Some members of the Minority in Parliament have filed a private member’s motion to probe the circumstances leading to the death of a woman in an ambulance en route to the Korle Bu Teaching Hospital from Fijai in Takoradi.
The woman, Augustine Awortwe, was being moved from the Holy Child Catholic Hospital at Fijai in Takoradi in the Western Region, to the Korle Bu Teaching Hospital, Accra, on January 4, 2022, after she had delivered a baby.
The proponents of the motion are Mohammed Mubarak Muntaka, Kwabena Mintah Akandoh, Mark Kurt Nawaane and Elizabeth Ofosu Adjare.
There were concerns that haggling over the purchase of fuel for the ambulance caused some delays that may have contributed to the death of the woman.

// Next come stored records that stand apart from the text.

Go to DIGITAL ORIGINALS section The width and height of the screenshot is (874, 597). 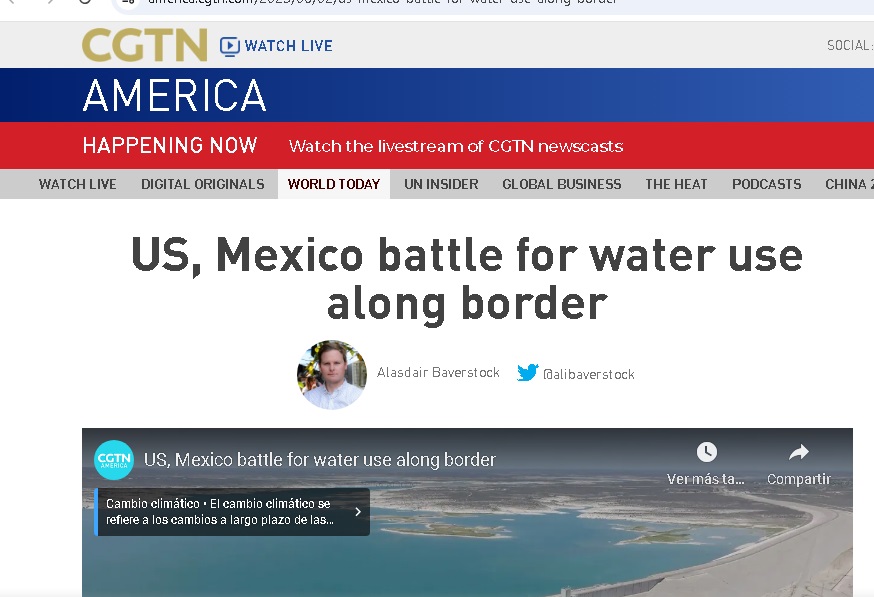pos(202,184)
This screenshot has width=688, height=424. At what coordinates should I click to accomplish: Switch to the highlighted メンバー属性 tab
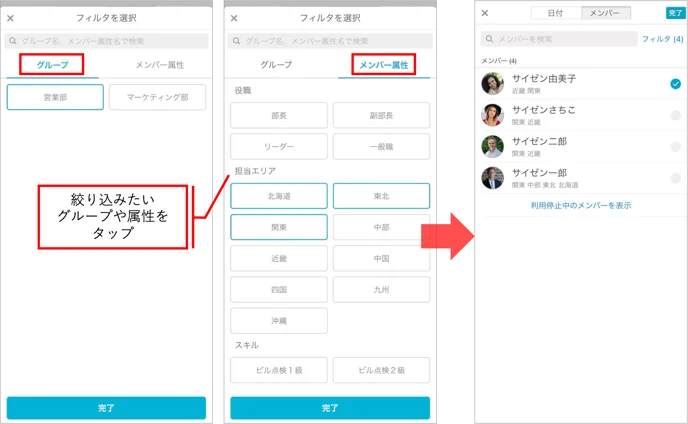click(383, 65)
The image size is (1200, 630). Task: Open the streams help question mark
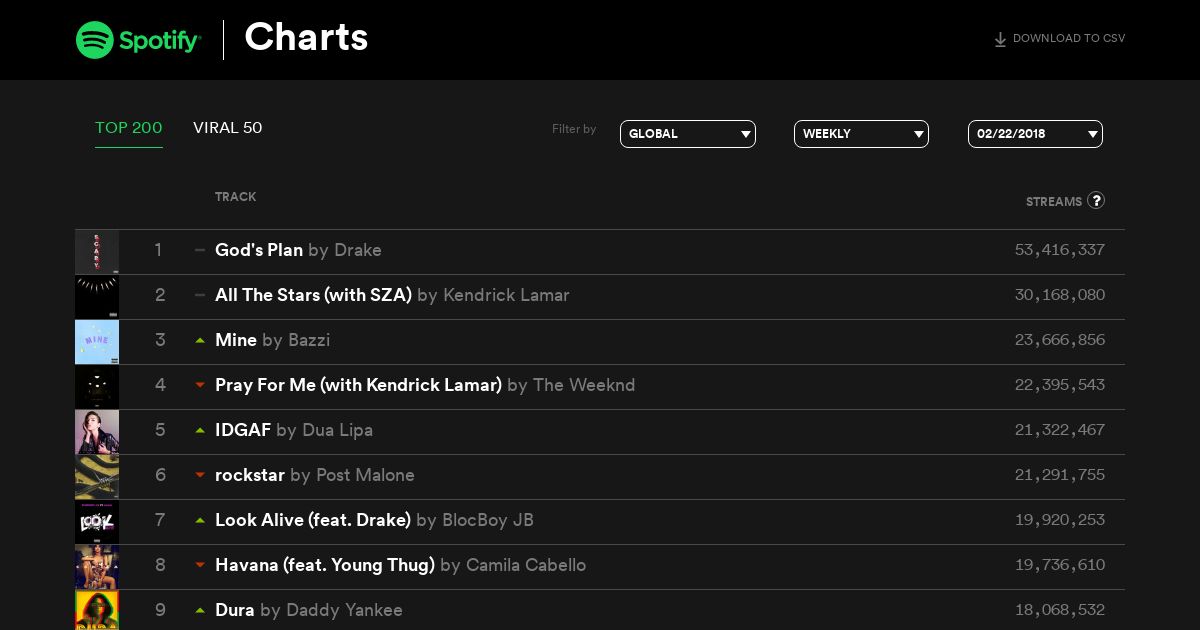1096,200
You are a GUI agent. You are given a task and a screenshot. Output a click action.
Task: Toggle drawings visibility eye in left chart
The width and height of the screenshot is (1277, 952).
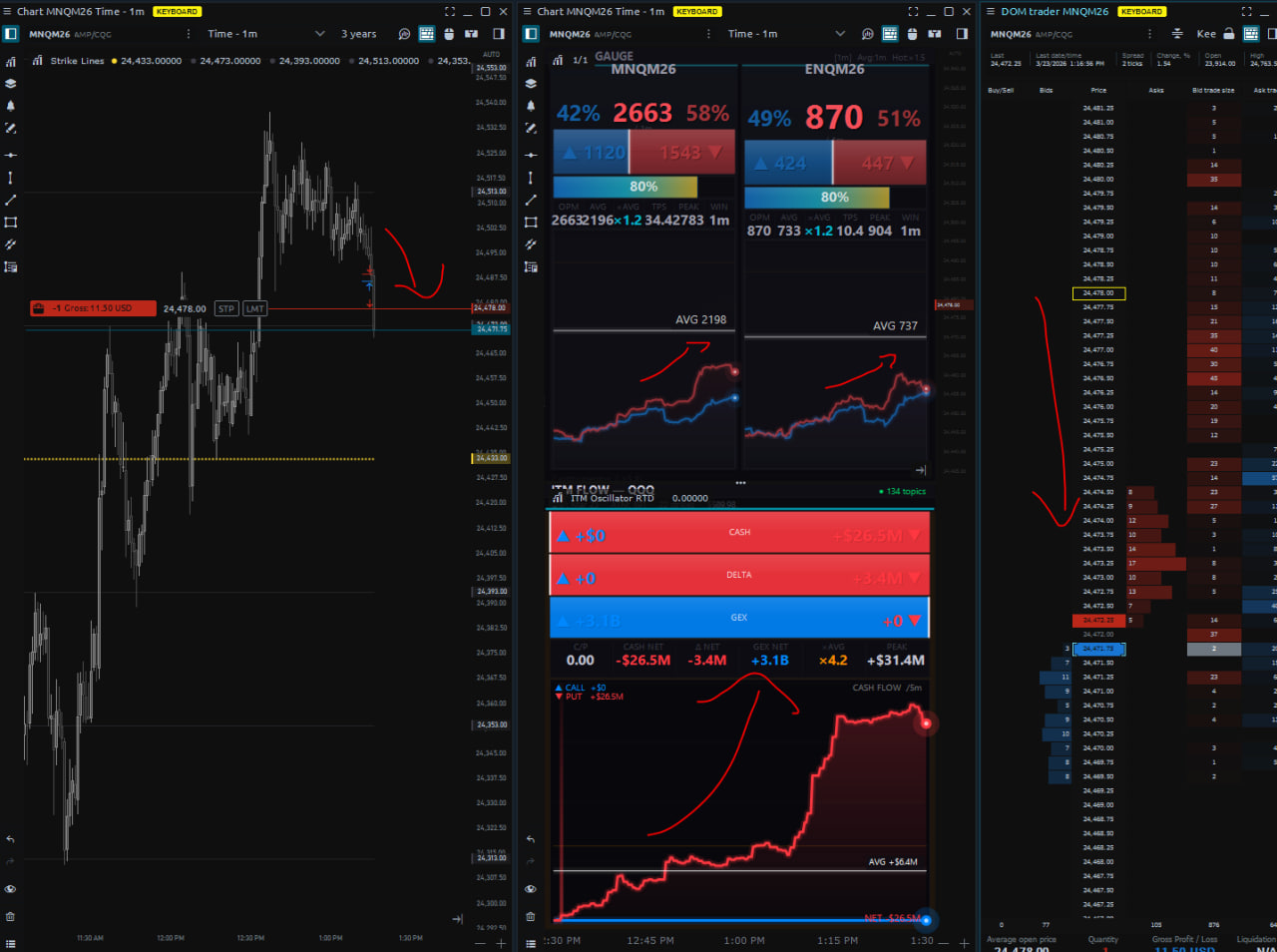point(11,888)
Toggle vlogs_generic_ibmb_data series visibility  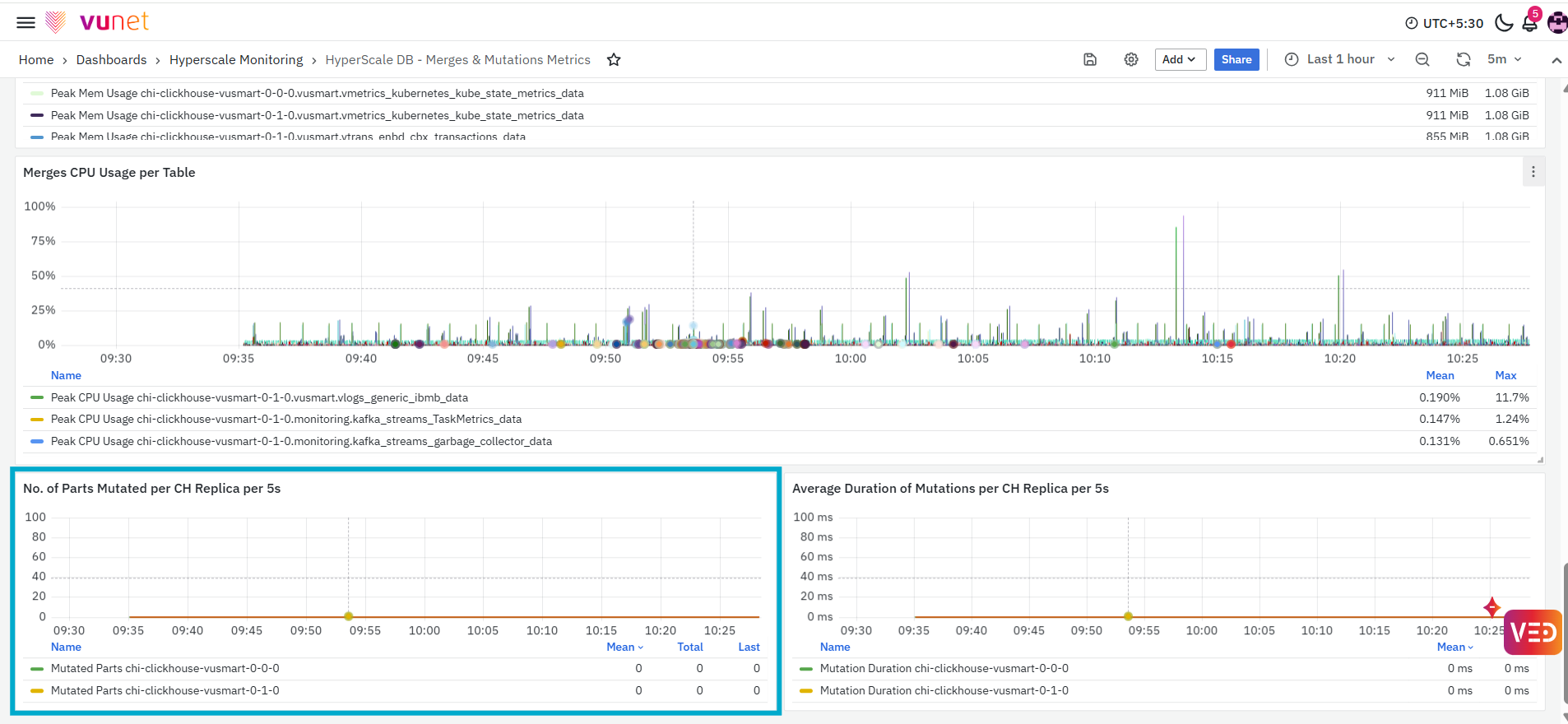click(x=259, y=397)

According to the family of the deceased, the delay was occasioned by their inability to readily come up with the sum of GH¢600, to cover the cost of fuel for the ambulance.
The Western Regional National Ambulance Service however refuted such claims.
According to the service, there were some issues with respect to whether the mother’s baby should be transported alongside its mother.
The service however admitted that the ambulance was low on fuel and needed money because of the unexpected distance the ambulance would have covered.
“We normally discuss with the relatives to find a way because the fuel is planned around the accident scene rather than taking patients and running around with them,” the Western Region Coordinator of the National Ambulance Service, Dr. Tawiah Tsiameh, told Citi News.
The family eventually paid GH¢50, while the clinic paid GH¢550.